Behind the Scenes: How a Handmade Baby Cardigan Is Knitted from Scratch

· 7 min read · Behind the Scenes · By Chinki

50,000 to 100,000 individual hand-knitted loops. Zero machines. Here's the exact process behind every Knitting Knife baby cardigan — from a skein of organic cotton to a finished garment.

When you order a Knitting Knife cardigan, it doesn't ship from a warehouse shelf. It doesn't exist yet. Chinki starts making it after your order is placed, and 7–14 days later, a one-of-a-kind garment arrives at your door. Here's what happens in those days — the full process, step by step.

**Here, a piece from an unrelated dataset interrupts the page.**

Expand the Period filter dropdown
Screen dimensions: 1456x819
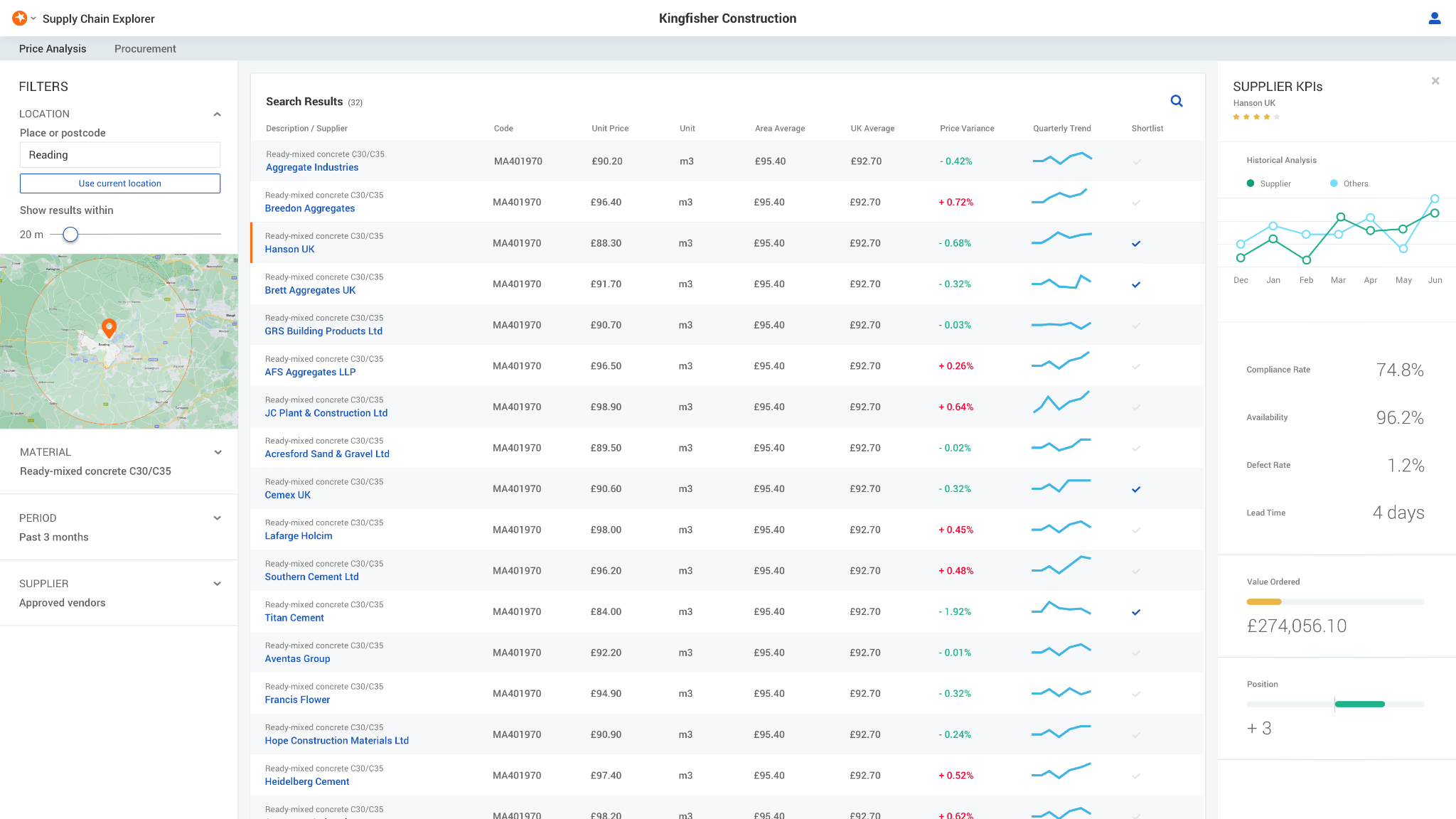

Step 1: Selecting the Yarn

Every piece begins with yarn selection. For baby garments, Chinki uses exclusively 100% organic cotton — soft, breathable, hypoallergenic, and safe for the most sensitive newborn skin. No synthetic blends, ever. For the Merino Wool Collection, she selects a fine merino with an exceptional warmth-to-weight ratio that keeps babies warm without bulk.

The colour is chosen based on your order. If you've requested a custom palette, the yarn is matched before knitting begins.

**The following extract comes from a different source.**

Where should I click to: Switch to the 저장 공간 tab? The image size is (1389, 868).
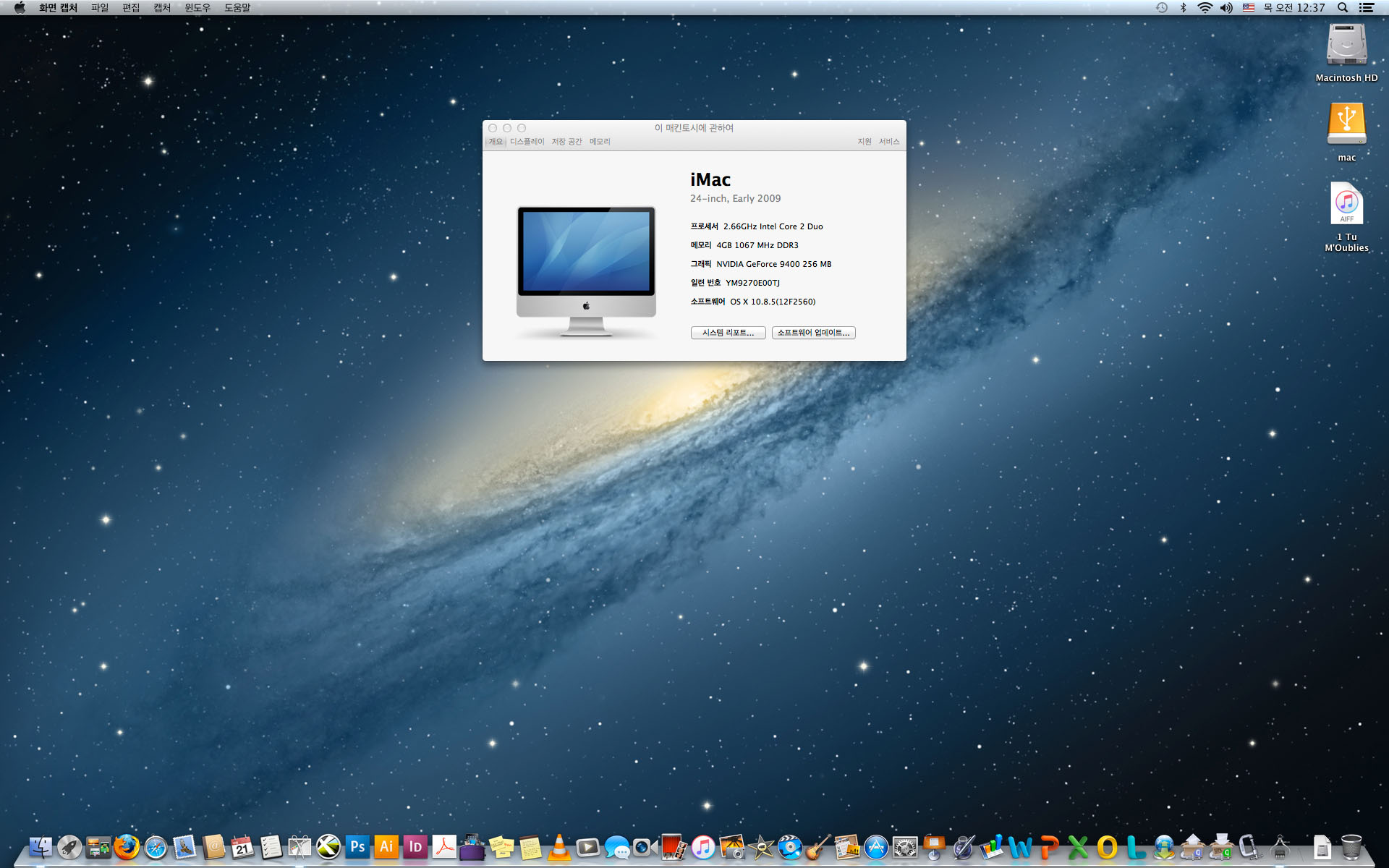[x=566, y=142]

Step 2: Gauge and Pattern Calculation

Each size — Newborn, 0–3 months, 3–6 months, up to 18 months — requires specific gauge and tension to hit the right measurements. Chinki knits a gauge swatch before starting every new design to ensure accuracy. After 12 years of hand-knitting, she can do this by feel for standard designs, but she still tests every time.

Step 3: The Knitting

This is where the hours go. A baby cardigan requires 800–1,200 individual loops per row, across 60–90 rows depending on the size. That's 50,000 to 100,000 hand-knitted loops in a single garment. Two needles, one pair of hands, 6–10 hours of focused knitting for a classic cardigan design.

More complex designs — cables, colourwork, lace details — take longer. A multicolour cardigan with pattern elements can require 12–15 hours of knitting time.

Step 4: Joining and Assembly

The body, sleeves, and collar are typically knitted as separate pieces (unless it's a top-down construction). Chinki joins them using invisible seaming techniques — the seams lie flat against the skin and are virtually undetectable from the outside. Buttons are attached by hand. Every yarn end is woven in neatly.

The inside of a Knitting Knife garment is as clean as the outside. No loose threads, no bulky seams, nothing to irritate a baby's skin.

Step 5: Wet Blocking and Quality Check

The finished piece is wet-blocked — gently soaked, shaped to exact measurements on a flat surface, and dried naturally. This step sets the stitches, evens out the fabric tension, and gives the garment its final professional drape. Without blocking, even expertly knitted fabric looks unfinished.

After drying, Chinki inspects every seam, every stitch, every button. Only then is the garment packaged for shipping.

Why 7–14 Days

Because your cardigan is made from scratch, by hand, after you order it. There is no inventory. No pre-made stock. No machine doing the work overnight. The 7–14 day timeframe accounts for knitting, assembly, blocking, drying, and quality inspection — the full process that separates genuinely handmade from everything that claims to be.